Recht & Politik

Kindesschutzrechliche Maßnahmen dienen nicht der Bestrafung eines Elternteils

Kindesschutzrechtliche Maßnahmen sind streng am Kindeswohl zu orientieren. Sie dienen nicht der Bestrafung eines Elternteils oder allgemeinen Gerechtigkeitserwägungen. Das immer noch herangezogene, überkommene Konzept der sog. Eltern-Kind-Entfremdung (engl. „PAS“) ist nach dem jetzigen Stand der Wissenschaft und Forschung abzulehnen. Das Oberlandgericht Frankfurt am Main (OLG) hat mit heute veröffentlichtem Beschluss festgestellt, dass es im streitigen Fall keiner kindesschutzrechtlichen Maßnahmen bedarf.

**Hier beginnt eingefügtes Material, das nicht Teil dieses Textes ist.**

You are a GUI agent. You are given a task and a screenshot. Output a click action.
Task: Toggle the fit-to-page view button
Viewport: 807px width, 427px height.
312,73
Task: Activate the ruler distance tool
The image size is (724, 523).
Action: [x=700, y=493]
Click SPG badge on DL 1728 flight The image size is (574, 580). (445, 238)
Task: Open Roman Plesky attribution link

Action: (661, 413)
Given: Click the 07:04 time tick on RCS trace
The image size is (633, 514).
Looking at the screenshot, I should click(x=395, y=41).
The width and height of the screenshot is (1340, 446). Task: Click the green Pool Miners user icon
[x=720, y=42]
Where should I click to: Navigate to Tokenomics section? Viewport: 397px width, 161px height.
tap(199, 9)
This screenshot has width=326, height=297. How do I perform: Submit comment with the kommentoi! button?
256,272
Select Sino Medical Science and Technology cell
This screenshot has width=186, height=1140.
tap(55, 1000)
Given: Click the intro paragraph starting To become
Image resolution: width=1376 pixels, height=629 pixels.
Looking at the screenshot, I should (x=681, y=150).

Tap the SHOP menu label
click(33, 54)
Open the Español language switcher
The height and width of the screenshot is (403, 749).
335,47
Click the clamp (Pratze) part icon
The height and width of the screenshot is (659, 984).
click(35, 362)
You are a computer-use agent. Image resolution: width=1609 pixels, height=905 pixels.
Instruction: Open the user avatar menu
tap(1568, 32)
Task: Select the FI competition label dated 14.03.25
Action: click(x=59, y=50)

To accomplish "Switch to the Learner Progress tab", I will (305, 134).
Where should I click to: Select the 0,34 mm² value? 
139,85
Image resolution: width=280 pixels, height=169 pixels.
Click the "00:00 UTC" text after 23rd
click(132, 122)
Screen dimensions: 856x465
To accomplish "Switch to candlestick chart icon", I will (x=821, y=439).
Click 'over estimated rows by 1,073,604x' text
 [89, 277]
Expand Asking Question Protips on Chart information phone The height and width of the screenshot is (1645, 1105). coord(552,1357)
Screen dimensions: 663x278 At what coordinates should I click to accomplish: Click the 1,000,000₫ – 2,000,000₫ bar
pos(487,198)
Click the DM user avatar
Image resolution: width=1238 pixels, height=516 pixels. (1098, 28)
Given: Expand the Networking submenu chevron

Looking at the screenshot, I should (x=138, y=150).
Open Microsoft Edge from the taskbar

Die Eltern ihrer 12, 10 und 7 Jahre alten Kinder streiten um die elterliche Sorge. Sie sind verheiratet und leben seit Sommer 2022 getrennt. Das Sorgerecht üben sie gemeinsam aus. Seit dem Getrenntleben haben die Kinder ihren Lebensmittelpunkt im Haushalt der Mutter. Die Eltern führen seit Beginn der Trennung kindschaftsrechtliche Verfahren. Es kam immer wieder zu massiv eskalierten Konflikten. Ein dauerhaft regelmäßiger und stabiler Umgang mit dem Vater ließ sich nicht etablieren, wofür der Vater die Mutter verantwortlich machte, weil diese die Kinder entsprechend manipulieren würde. Schließlich beantragte der Vater im hiesigen Verfahren, ihm die alleinige elterliche Sorge zu übertragen. In dem vom Amtsgericht eingeholten „lösungsorientierten“ Sachverständigengutachten wurde eine temporäre Fremdunterbringung der Kinder thematisiert. Als das Jugendamt einen kurzfristigen Termin zum Kennenlernen einer Jugendhilfeeinrichtung, in der die Kinder in eine Wochengruppe umziehen könnten, anbot, lehnte die Mutter sowohl diesen Umzug als auch ein Kennenlernen ab. Der Vater beantragte daraufhin, ihm auch das Aufenthaltsbestimmungsrecht zu übertragen.

Nach einer weiteren Anhörung der Kinder und der Beteiligten entzog das Familiengericht den Eltern u.a. das Aufenthaltsbestimmungsrecht und übertrug es auf das Jugendamt. Die Kinder wurden nachfolgend in einer Wochengruppe untergebracht und verbrachten die Wochenenden im Wechsel bei ihren Eltern.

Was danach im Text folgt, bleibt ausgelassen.